Seus insights, moldados por contextos nacionais distintos, ampliam a discussão e uma maior compreensão para todos — estudantes internacionais e nacionais.

Sem eles, a sala de aula não é apenas mais silenciosa; é mais pobre em perspectiva.

No entanto, minha preocupação com a última tentativa de Trump de colocar um alvo político nas costas de Harvard se estende além dos estudantes estrangeiros. 

Durante séculos, Harvard e inúmeras outras instituições líderes de ensino superior dos EUA receberam estudantes internacionais em seus campi.
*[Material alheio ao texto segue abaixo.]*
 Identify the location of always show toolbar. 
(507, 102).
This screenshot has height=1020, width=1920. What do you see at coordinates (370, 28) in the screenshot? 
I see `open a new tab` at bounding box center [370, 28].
Isso não é puramente um ato altruísta. Esses estudantes são uma bênção para os EUA em casa e no exterior. Aqui está o porquê.

Consequências da proibição de alunos estrangeiros em Harvard por Trump

1. Disseminando a democracia

As universidades não são apenas um importante impulsionador econômico para os Estados Unidos. Eles também são um reflexo de seus valores democráticos.

Os estudantes que frequentam Harvard e universidades semelhantes, especialmente aqueles de democracias externas, da Organização para Cooperação e Desenvolvimento Econômico (OCDE), geralmente retornam aos seus países nativos depois de receberem seus diplomas prontos para fazer a diferença na política nacional.

Uma pesquisa que fiz sugere que isso pode ajudar a promover a democracia em partes autocráticas do mundo.

Devido à socialização dentro e fora da sala de aula, os alunos que frequentam universidades ocidentais e se tornam líderes nacionais são mais propensos a abraçar valores democráticos. E líderes altamente educados também tendem a aumentar o crescimento econômico.

Líderes com impacto positivo no mundo

Conexões pessoais que eles forjaram no Ocidente também os ligam a redes internacionais que são pró-democracia.

Um exemplo: Ellen Johnson Sirleaf, a ex-presidente da Libéria, frequentou a Harvard Kennedy School, depois passou a servir como chefe de seu país de 2006 a 2018.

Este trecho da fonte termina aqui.